Interesting, But then you can run another neural network on say 16x16 pixel data?
I have the feeling you can throw endless resources at the problem, although that may take a second place to algorithms and knowing what you're doing.
Of course, it is possible to run another ANN with a other input size. A CNN usually consists of mutliple different kinds of layers. There so-called Convolutional Layers (CL), Pooling Layers (PL) and Fully-Connected Layers (FL) at the end of the network. I've made a post regarding the structure of CNNs a while ago, so don't bother search for it.
CLs are used to recognize features within the input data. For pixel data, features are composed of adjascent pixels, forming regions of certain contrasts, figures, edges, and so on... You usually have multiple CLs in parallel, as every CL is capable to search the input data for one single feature. Again this is achieved via raster scan fashion, meaning every neuron in a CL is looking at certain space of the input data. For example, if a CL has a kernel size of 5x5, it searches for features with a size of 5x5 pixels. For every feature you want to recognize, you have a dedicated CL in parallel, which are independent from each other. Therefore you achieve parallelism, where you can get a good speed-up by using a GPGPU or other VectorProcessingUnits. As well, the general execution is very similar to matrix multiplication, and therefore it is possible to use tricks like screen-space tiling (BLAS) to achieve better performance.
After every CL, there is a Poolin Layer, which downsamples the recognized features. This is very important, as it removes noise and feature "artifacts". It can be seen as a downsampling kernel (Min, Max, Average, etc.). After that there are another CLs and PLs. You stack them together, in order to recognize other high-level or low-level features, as features can be composed of other features, and so on. The general structure of CNNs is established after the visual cortex in our brain, where complex nervous cells and simple nervous cells are stacked onto each other. After multiple CLs and PLs, there are FLs, which gather the recognized feature information and map them to corresponding outputs.
For example, if I want to recognize different traffic signs, I would use a defined input pixel size, for my input image. For example 32x32 pixels RGB => 3x32x32 input data, and use multiple stacked parallel CLs and PLs. Maybe there are 10 parallel CL and PL pipes, which 3 stacks each, consisting of 6 layers at all. Then I include two additional FL layers at the end of my network consisting of 100 and then 30 neurons. If I want to recognize 10 different traffic signs, the CNNs has 10 outputs. So I train that network with my GD algorithm and until my evaluation data set achieve a very high recognition rate. For every output I get a probability of the corresponding feature. So there can be problems, with negative-positive and positive-negative errors. For example, for the recognition of handwritten digits (MNIST), a "7" can be look similar to a "1", therefore the recognition rate for those cases might suffer.
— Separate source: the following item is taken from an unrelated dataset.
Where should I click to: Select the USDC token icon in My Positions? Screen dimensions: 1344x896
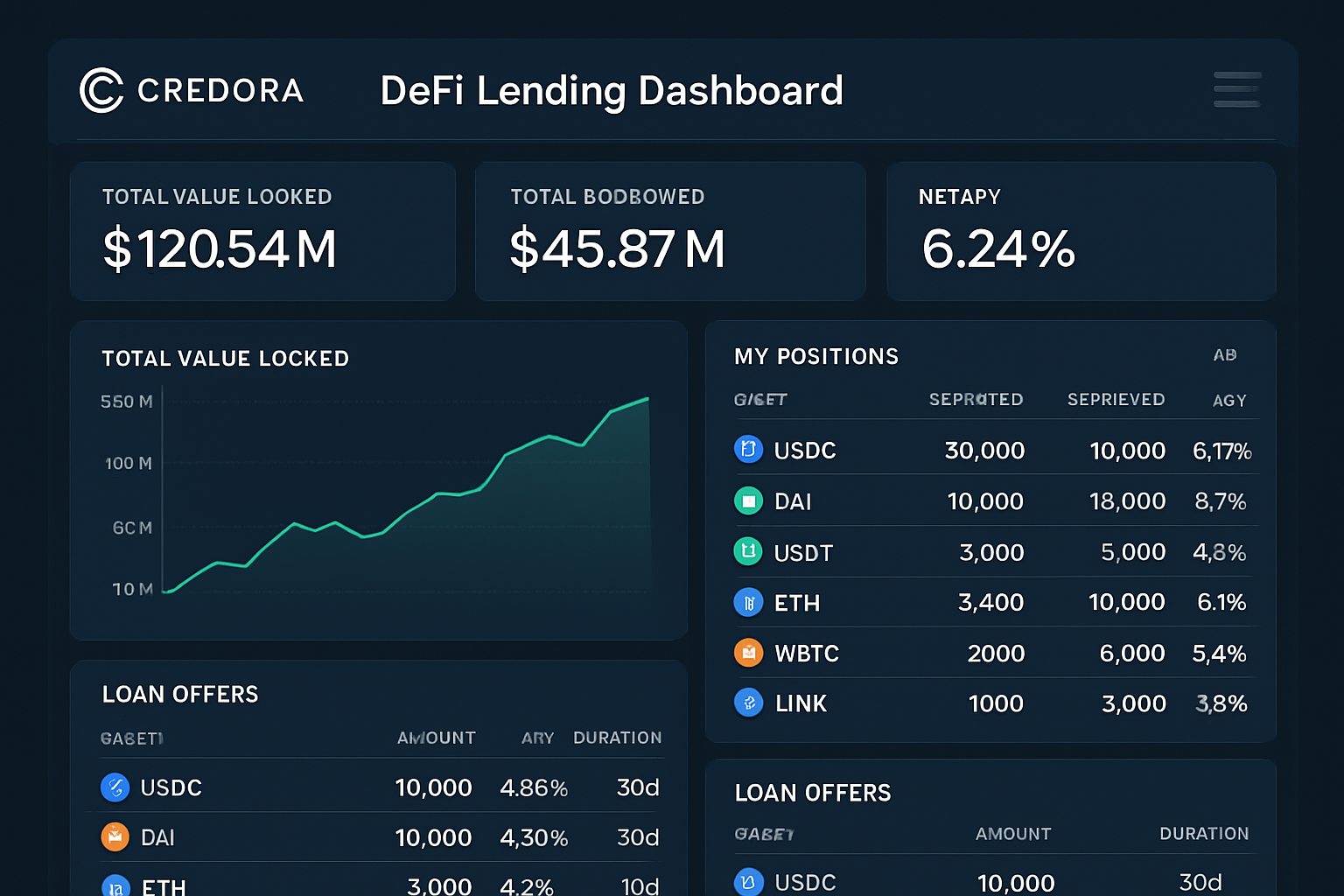[x=748, y=450]
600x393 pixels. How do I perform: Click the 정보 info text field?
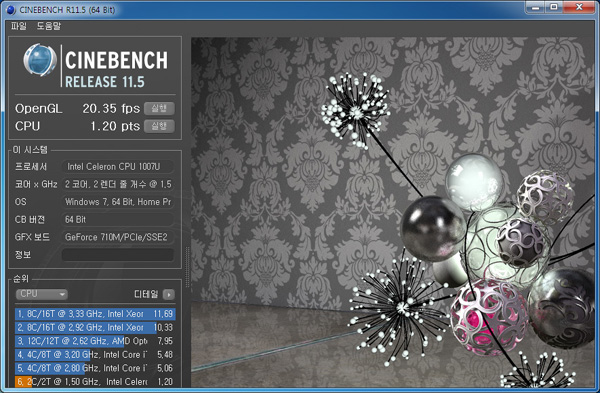[117, 255]
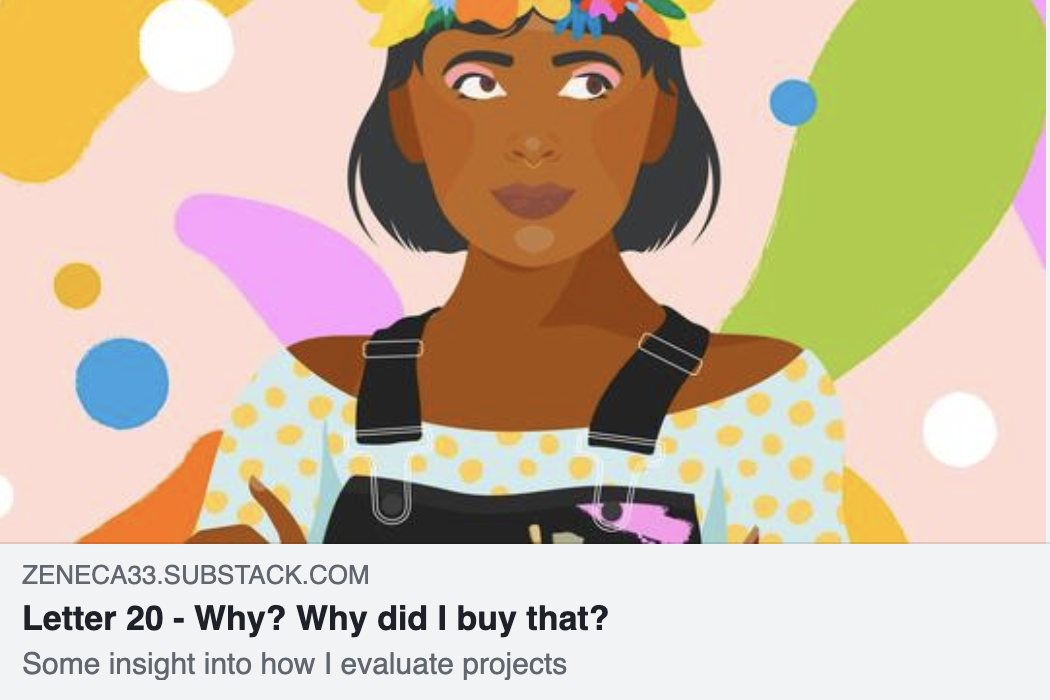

And now for your question. If I create a CNN with 32x32 pixels input size, it also includes smaller input sizes. As I mentioned, a CNN consists of stacked CLs and PLs, with downsampling capabilities. So you indirectly are investigating the input for smaller features. The final answer is always, "it depends"! It is possible to train a 32x32 CNN to recognize 16x16 input data, but you need to make sure, that the data is transformed accordingly (scaling, zero-patterning) and that the network is trained to recognized such transformed data. Maybe you need greater CLs or more stacked CLs and PLs to recognize those data, then. Maybe it would be better to run an independent CNN. So the final answer is "it depends".
Creating an and training an CNN is pretty simple, with toolkits like Theano or Caffe. The problem is, how can I preprocess the input data, how can I postprocess the output data, how many CLs and PLs are necessary, what is right feature size, and so on... These are the true hindrances. CNNs and ANNs are black boxes once trained, you cannot take a look inside and understand whats going on.